***** DATA EXTRACTS *****

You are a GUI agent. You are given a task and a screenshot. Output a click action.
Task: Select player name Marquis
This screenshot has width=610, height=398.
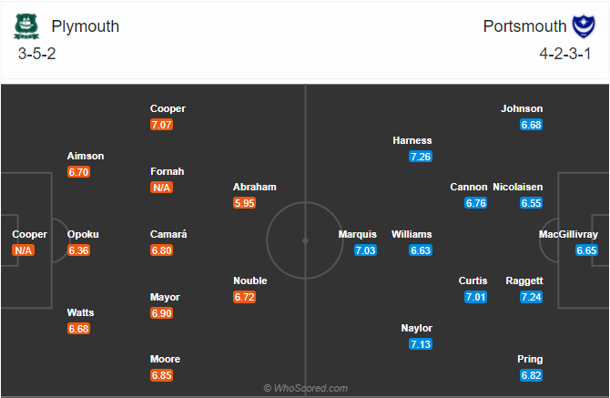(357, 234)
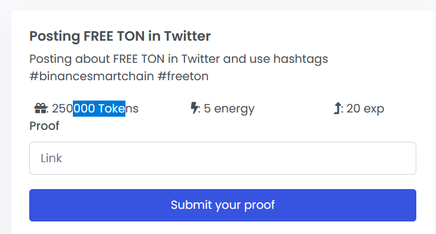Click the '5 energy' cost label
This screenshot has height=234, width=436.
(x=229, y=109)
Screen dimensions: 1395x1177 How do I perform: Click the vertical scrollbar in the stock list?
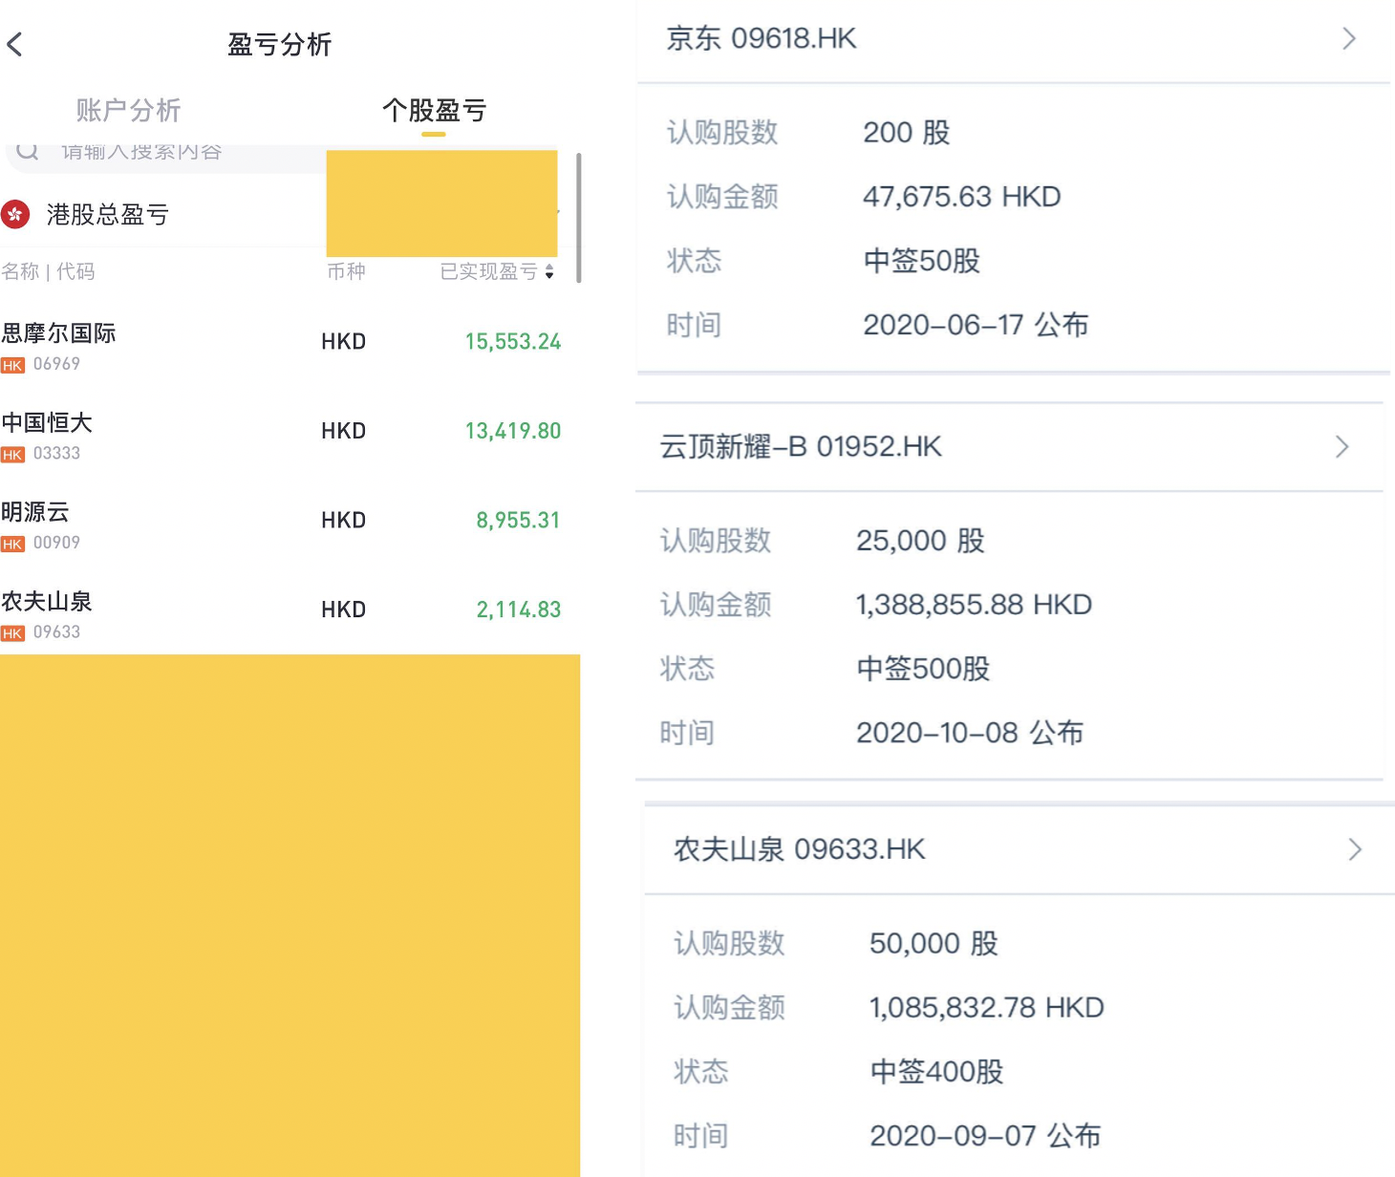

*****

#### EXERCISE OBJECTIVE:
Only an exact copy of the lines from the one with "This screenshot has width=610, height=398." through the last line of the data above is wanted, and no pictures.

#### OUTPUT OF THE TASK:
This screenshot has width=610, height=398.
(357, 234)
Click the '5 energy' cost label
This screenshot has height=234, width=436.
(x=229, y=109)
Screen dimensions: 1395x1177 How do I perform: Click the vertical scrollbar in the stock list?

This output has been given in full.